Leaving out the images, repeat all the lines below exactly.

Information shown section start

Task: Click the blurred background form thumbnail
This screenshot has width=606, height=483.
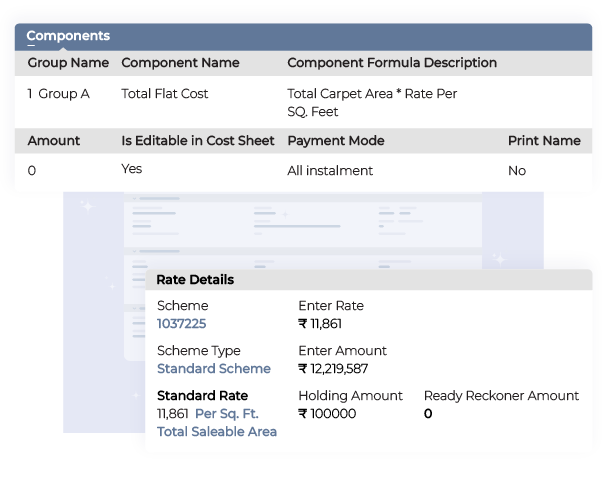Action: pyautogui.click(x=300, y=230)
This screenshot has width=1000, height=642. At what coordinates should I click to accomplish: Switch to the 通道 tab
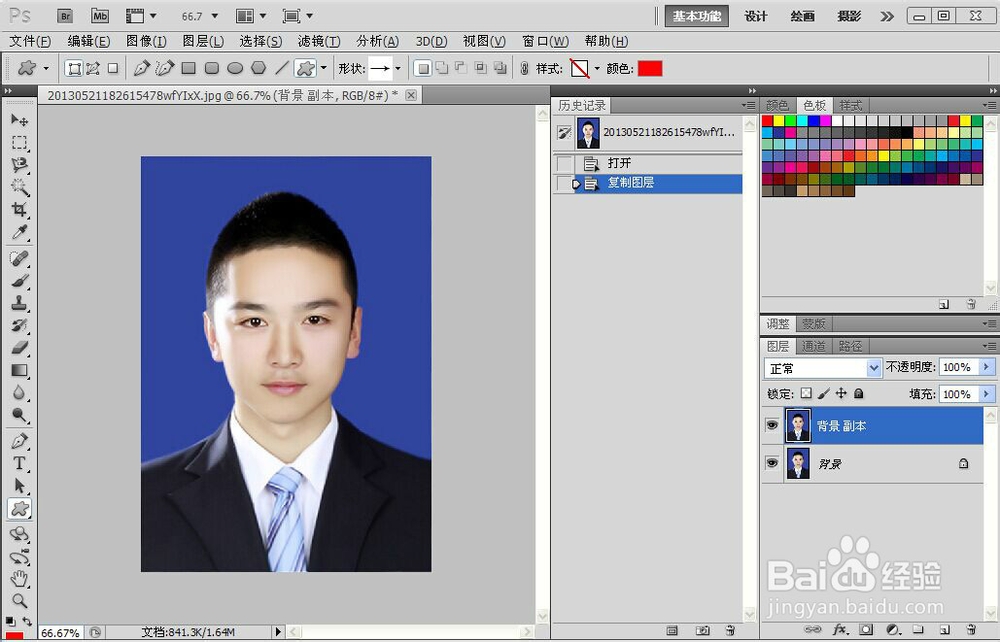(814, 346)
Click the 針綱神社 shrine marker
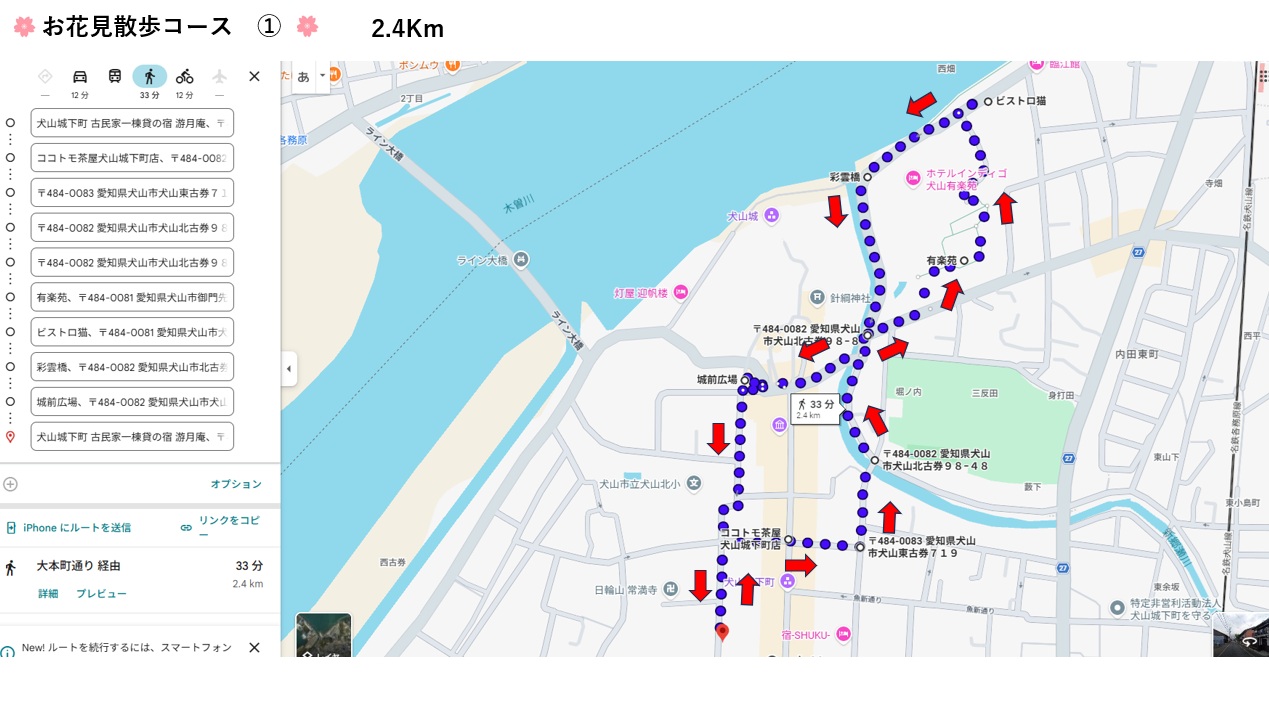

Information shown section end

_Task solution:_
Task: Click the blurred background form thumbnail
This screenshot has width=606, height=483.
Action: pyautogui.click(x=300, y=230)
This screenshot has width=1000, height=642. At what coordinates should I click to accomplish: Switch to the 通道 tab
(814, 346)
Click the 針綱神社 shrine marker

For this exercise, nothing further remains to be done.